Bastaría, efectivamente, el volver a releer para poder revivir con fidelidad si los tiempos en que vivió san Vicente fueran nuestros tiempos, si los hombres y mujeres de hoy lo fueran como en su tiempo, si la Iglesia de hoy fuera como la de su tiempo; más importante aún, si los pobres de hoy fueran como los pobres de su tiempo.
Pero ninguna de las cuatro suposiciones se tiene en pie. Fue precisamente el complejo de cambios sociales que empezaron en forma volcánica en la tremenda erupción de la Revolución Francesa lo que ha hecho que ni hombres ni mujeres, ni instituciones políticas o económicas, ni la misma Iglesia, ni, por supuesto, los pobres, sean hoy como lo eran en tiempo de san Vicente. De manera que a quien intente hoy revivir el espíritu vicenciano original no le bastaría con releer la letra para tratar de revivirla. Tendría que tratar de revivir el espíritu; es decir, tratar de extraer de la experiencia original los elementos fundamentales que, después de todos los cambios y revoluciones que se han dado en la sociedad y en la Iglesia, puedan seguir siendo significativos para que nuestra experiencia espiritual-cristiana pueda seguir considerándonos hoy legítimamente como vicenciana.
Jaime Corera C. M.
Fuente: Reavivemos el Espíritu Vicenciano: Semana de Estudios Vicencianos, XXII (CEME, Salamanca, 1995).

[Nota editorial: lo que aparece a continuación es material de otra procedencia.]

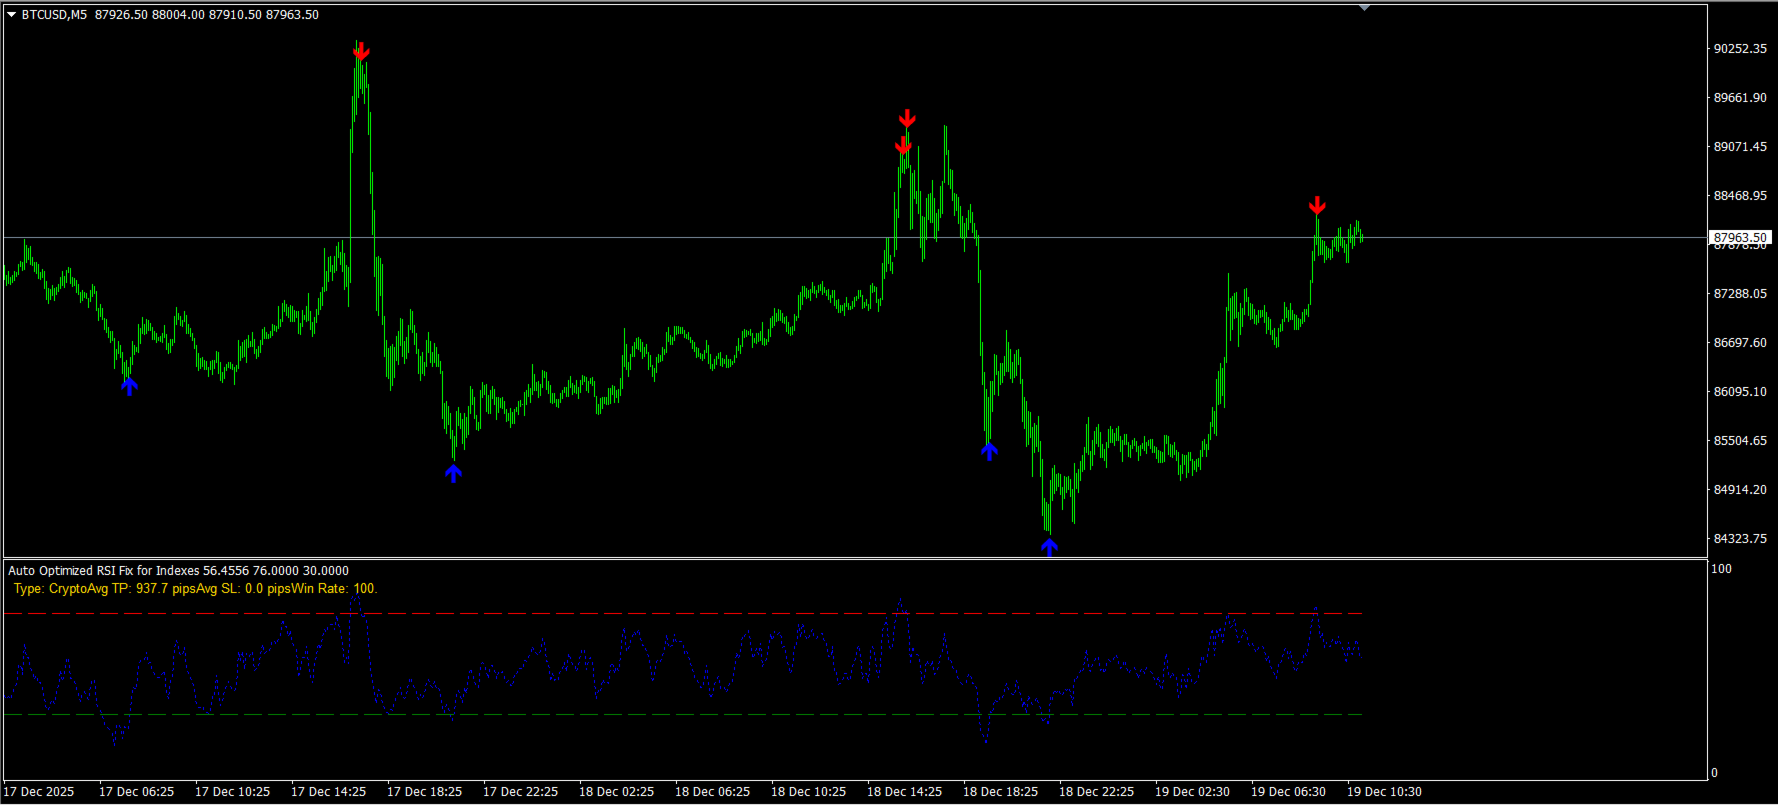Viewport: 1778px width, 805px height.
Task: Select the blue arrow at the lowest chart low
Action: click(x=1049, y=546)
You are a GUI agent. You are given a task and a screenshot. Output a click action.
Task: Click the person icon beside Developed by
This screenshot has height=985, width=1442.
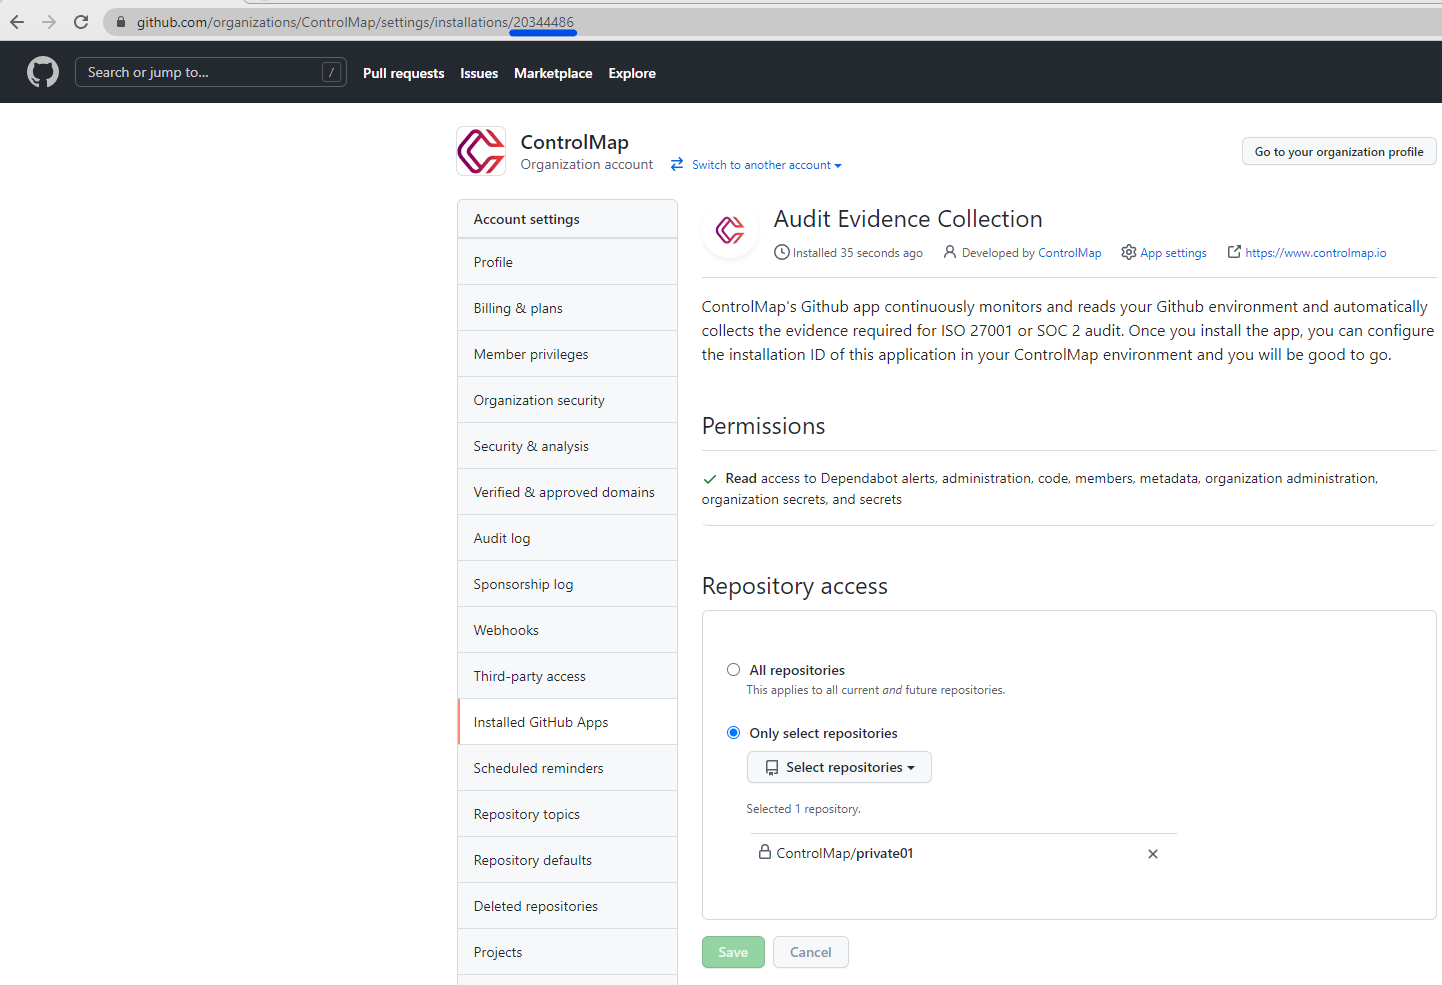point(948,252)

Preguntas para la reflexión personal o el diálogo en grupo:
- ¿Cómo podemos hacer que la espiritualidad vicenciana sea significativa y transformadora en un mundo secular y alejado de la fe?
- ¿Qué papel podemos jugar como misioneros vicencianos en la evangelización de aquellos que no conocen o no practican la fe?
- ¿Cómo podemos asegurarnos de que nuestras acciones misioneras no se limiten a la caridad, sino que aborden las causas profundas de la pobreza?
- ¿Qué importancia tiene el contacto directo con los pobres para la vida espiritual vicenciana y cómo podemos mantenerlo en nuestras comunidades?
- ¿Cómo podemos ser instrumentos de justicia en un mundo marcado por la desigualdad, haciendo que nuestra fe y obras respondan a las necesidades de los más vulnerables?